Ema se releva en dépoussiérant ses guenilles et lui lança un regard candide.

- Simple curiosité.

- On n'aime pas les curieux par ici, aboya Arthun. Ne joue pas trop à ça, tu pourrais vite le regretter.

- Oui, monsieur, s'excusa-t-elle sans l'once d'un remord.

Darmin se pencha vers le coffre forcé et laissa s'échapper un soupir de déplaisir de son nez épaté.

- On m'avait pourtant assuré que c'était l'un des meilleurs sur le marché, grogna-t-il.

- Il faut croire que je suis l'une des meilleures crocheteuse du marché, se vanta Ema.

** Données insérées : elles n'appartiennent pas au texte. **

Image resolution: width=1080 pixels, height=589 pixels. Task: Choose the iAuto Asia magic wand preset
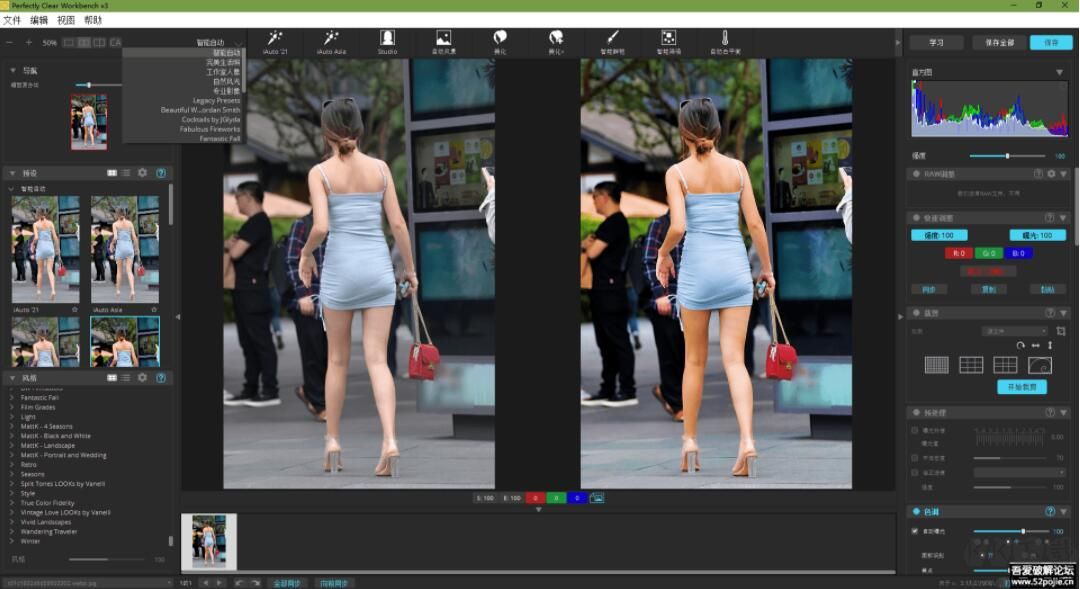tap(330, 38)
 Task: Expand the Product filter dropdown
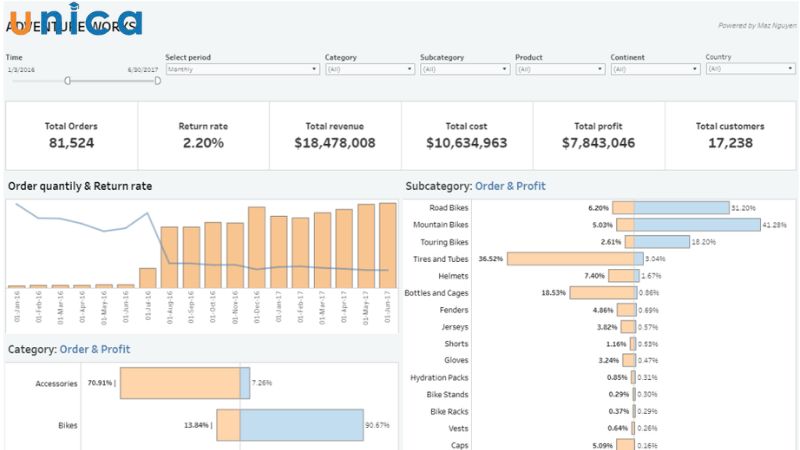click(x=559, y=69)
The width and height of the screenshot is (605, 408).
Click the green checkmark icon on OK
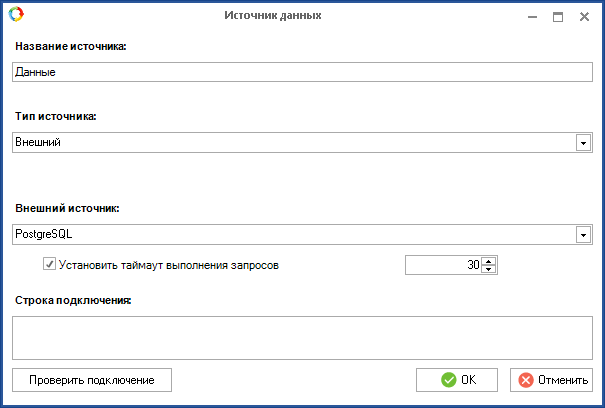click(x=448, y=380)
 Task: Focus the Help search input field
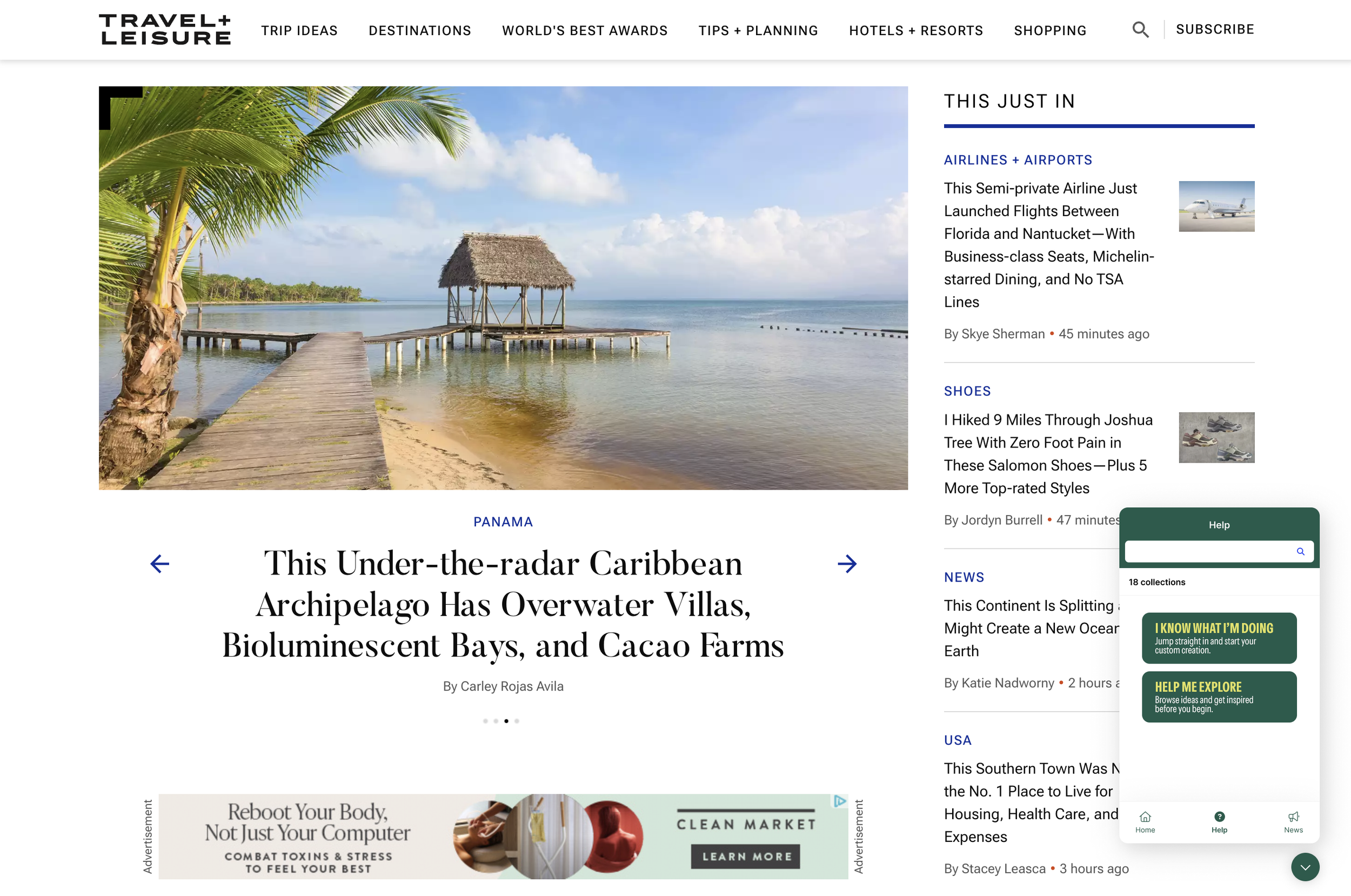tap(1211, 551)
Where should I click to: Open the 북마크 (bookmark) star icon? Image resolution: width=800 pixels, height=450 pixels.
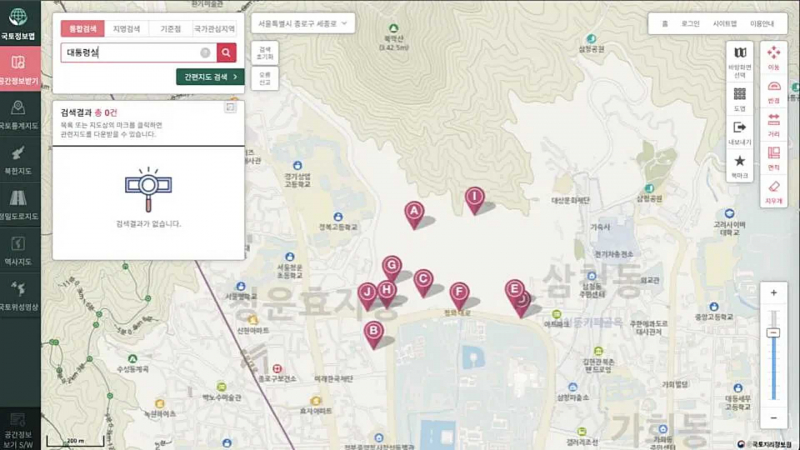pyautogui.click(x=739, y=164)
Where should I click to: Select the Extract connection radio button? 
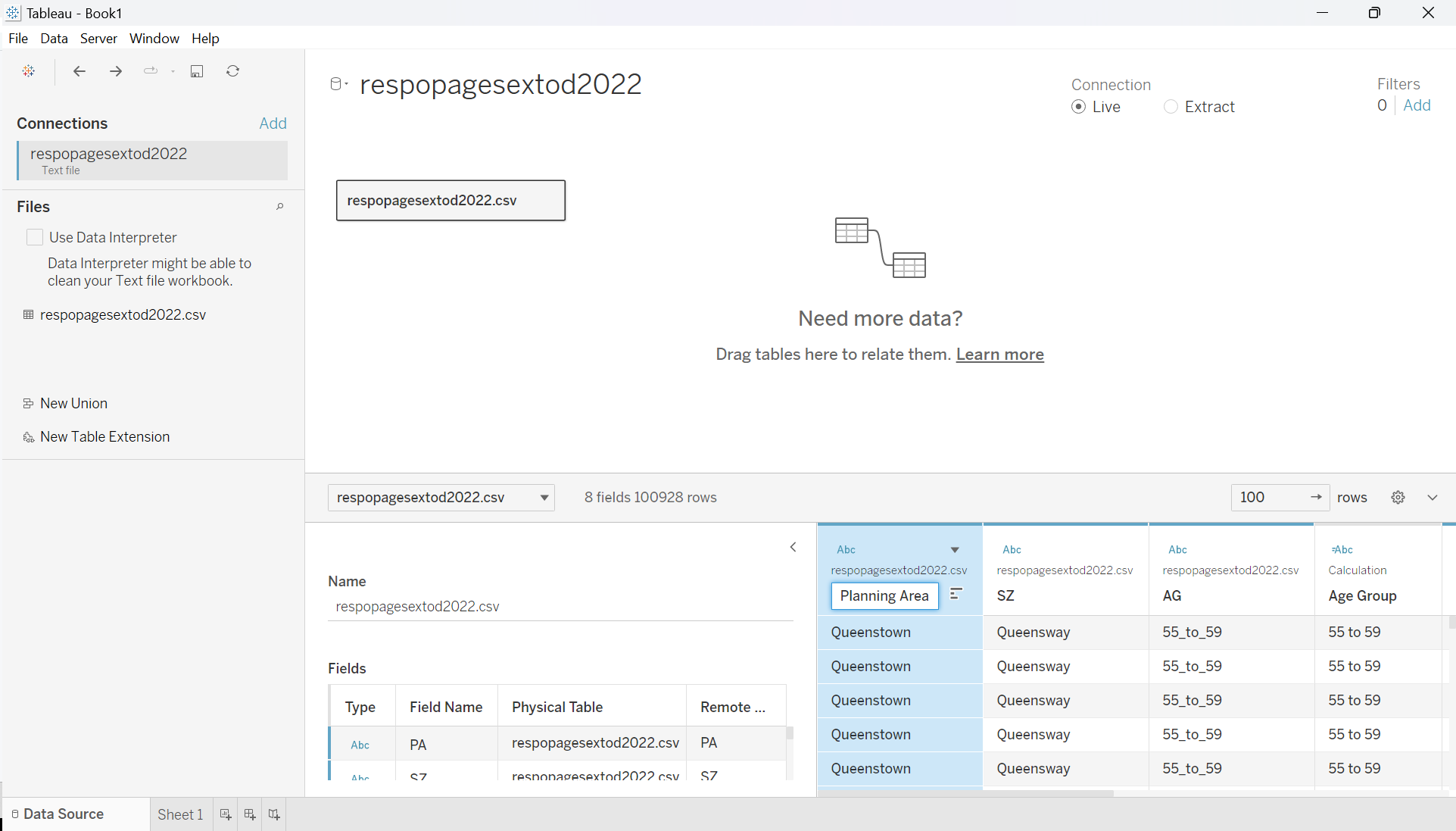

Le Zmeirans lui tendit la main, et Ema se laissa broyer les phalanges en serrant les dents. Toujours rester à sa place, stoïque, et enchaîner les humiliations sans broncher, voilà ce qu'elle avait déjà appris en quelques semaines chez les Draconis.

- Si je comprends bien, mieux vaut t'avoir avec soi que contre soi ?

- C'est l'idée, oui.

- Alors bienvenue chez les Zmeirans, petite. Ton nom ?

- Ema.

- Bienvenie parmi nous, Ema, répéta-t-il avant de consentir enfin à libérer sa main. Ne t'avise pas à nous trahir, tu le regretterais amèrement.

Prise sous le feu de ses iris verts incandescents de menace, Ema sut qu'il ne plaisantait pas. Elle ne donnait pas cher sa peau s'il apprenait qu'elle était un agent double au service des Draconis. Une sourde angoisse se lova au creux de sa poitrine, et la jeune fille savait qu'elle y resterait tout au long de son séjour chez les Zmeirans. Elle hésita à s'enfuir en courant. Il était peut-être encore temps. Encore temps de quitter les faubourgs, de se faire embaucher comme apprentie chez un artisan quelconque des Rosières et de vivre une vie tranquille et sans embuches, sans la menace de la mort planant constamment au-dessus de ses épaules. Mais non, il était déjà trop tard. Elle avait pris sa décision depuis longtemps, déjà bien avant qu'Anya ne la convoque dans son bureau. Cette décision remontait à la ruine de son père, qui avait précipité sa mort. Elle savait que sans les magouilles des Zmeirans, il n'aurait pas tout perdu et aurait eu assez d'argent pour faire soigner sa pneumonie. Lors de sa mise en terre, alors qu'elle était seul avec le croque-mort, elle s'était déjà jurée de le venger, par tous les moyens possibles et au prix de sa vie s'il le fallait. C'était le moment. C'était sa chance, elle le savait, elle n'aurait jamais une autre opportunité aussi belle pour les détruire de l'intérieur de cette façon.

- Vous ne le regretterez pas, assura Ema d'une voix claire qui ne souffrait plus de la moindre hésitation.